Summary
In Fisher v. Superior Court, 110 Cal.App. 565 [294 P.2d 445], cited with approval in the Baldwin case, the court denied an application of the husband for a writ to prohibit the trial court from proceeding to enforce an order requiring him to pay the wife temporary support and counsel fees, in an action brought by her for separate maintenance and to vacate an interlocutory decree of divorce he had obtained in another action.
Summary of this case from Gromeeko v. GromeekoOpinion
Docket No. 7628.
December 19, 1930.
PROCEEDING in Prohibition to restrain the Superior Court of Los Angeles County, and Myron Westover, Judge thereof, from hearing a contempt proceeding. Writ denied.
The facts are stated in the opinion of the court.
Hancock Rogers for Petitioner.
Everett W. Mattoon, County Counsel, and S.V.O. Pritchard, Deputy County Counsel, for Respondents.
On July 5, 1929, the petitioner here commenced an action in the respondent court against his wife for divorce. After default of the defendant and trial, and on August 1, 1929, an interlocutory decree was made and rendered.
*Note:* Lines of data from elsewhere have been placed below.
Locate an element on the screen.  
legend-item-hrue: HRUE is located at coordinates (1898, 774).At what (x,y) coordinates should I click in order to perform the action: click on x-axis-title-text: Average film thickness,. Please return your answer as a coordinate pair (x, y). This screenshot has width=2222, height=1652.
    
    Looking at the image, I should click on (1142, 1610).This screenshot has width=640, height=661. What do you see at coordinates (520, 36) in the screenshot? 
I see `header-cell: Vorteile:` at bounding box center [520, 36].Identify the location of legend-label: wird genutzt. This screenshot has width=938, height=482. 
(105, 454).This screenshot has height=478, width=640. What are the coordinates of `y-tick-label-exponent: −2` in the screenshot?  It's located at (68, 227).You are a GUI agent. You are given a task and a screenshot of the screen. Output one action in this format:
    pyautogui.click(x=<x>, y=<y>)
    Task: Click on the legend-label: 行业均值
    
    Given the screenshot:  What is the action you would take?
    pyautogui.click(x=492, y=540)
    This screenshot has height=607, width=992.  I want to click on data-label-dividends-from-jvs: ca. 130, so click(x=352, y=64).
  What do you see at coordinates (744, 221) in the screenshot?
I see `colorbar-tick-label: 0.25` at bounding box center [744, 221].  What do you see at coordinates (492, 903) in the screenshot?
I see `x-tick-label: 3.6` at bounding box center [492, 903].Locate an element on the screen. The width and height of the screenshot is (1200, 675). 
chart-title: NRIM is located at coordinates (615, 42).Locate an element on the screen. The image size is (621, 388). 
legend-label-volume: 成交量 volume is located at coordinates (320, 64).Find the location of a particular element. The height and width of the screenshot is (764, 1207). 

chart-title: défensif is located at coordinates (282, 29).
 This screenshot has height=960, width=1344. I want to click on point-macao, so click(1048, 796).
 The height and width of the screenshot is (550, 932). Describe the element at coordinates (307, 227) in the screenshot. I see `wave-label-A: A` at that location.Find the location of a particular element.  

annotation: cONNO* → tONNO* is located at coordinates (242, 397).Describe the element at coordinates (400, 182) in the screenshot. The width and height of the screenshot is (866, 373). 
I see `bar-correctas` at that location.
On August 2, 1930, the defendant in the divorce action filed a complaint for separate maintenance on the ground of desertion, wilful neglect and extreme cruelty, and also set up a cause of action to set aside and vacate the interlocutory decree for the reason that it was obtained by the plaintiff there through extrinsic fraud practiced upon the court and the defendant. On August 22, 1930, the respondent court made an order requiring the petitioner here to pay to the plaintiff in the second action during the pendency of the action, certain sums of money for the support of herself and their minor children and also the sum of $75 as attorneys' fees therein. Later an order was made requiring the petitioner to appear and show cause why he should not be punished for contempt for refusal to comply with this order. It is for the purpose of preventing the respondent court from proceeding to punish the petitioner and to prevent it from hearing the order to show cause that the writ of prohibition is sought in the matter now before us.
In Parsons v. Weis, 144 Cal. 410 [ 77 P. 1007, 1010], which was an action to set aside a judgment quieting title on the ground that it was fraudulently obtained and to have it declared that plaintiff was in fact the owner of the property, it is said: "An attack upon a judgment on the ground that it was procured by fraud is a direct attack, since the establishment of the fraud shows that no judgment has been rendered. The fraud, however, from which said relief may be given does not include a judgment regularly obtained upon a fraudulent claim or by false testimony, but it is limited to a fraud in procuring the judgment. ( Pico v. Cohn, 91 Cal. 129 [25 Am. St. Rep. 159, 13 L.R.A. 336, 25 P. 970, 27 P. 537].)" (Italics ours.) An examination of a leading case upon the subject, United States v. Throckmorton, 98 U.S. 61, 64 [25 L.Ed. 93, see, also, Rose's U.S. Notes], discloses that in those cases where an attack upon a judgment is to be sustained on account of the character of the fraud employed the courts proceed upon "the general doctrine that fraud vitiates the most solemn contracts, documents and even judgments". [1] Assuming for the moment that petitioner here was guilty of fraud designed, intended and which actually resulted in preventing the defendant from having a fair trial of the divorce action and that the judgment rendered against her by reason thereof was unjust and unconscionable, it is obvious that in the eyes of a court of equity it is as though no judgment had ever been rendered. In the proceeding to set aside the judgment on the grounds mentioned and to secure separate maintenance the court is clothed with the same jurisdiction as though no decree had been rendered. It becomes a matter of fact for the court to determine, in the exercise of a sound judicial discretion, whether the petitioner was guilty of perpetrating the kind of fraud which authorizes the judgment to be declared void and of no effect.
Writ denied.
Works, P.J., and Craig, J., concurred.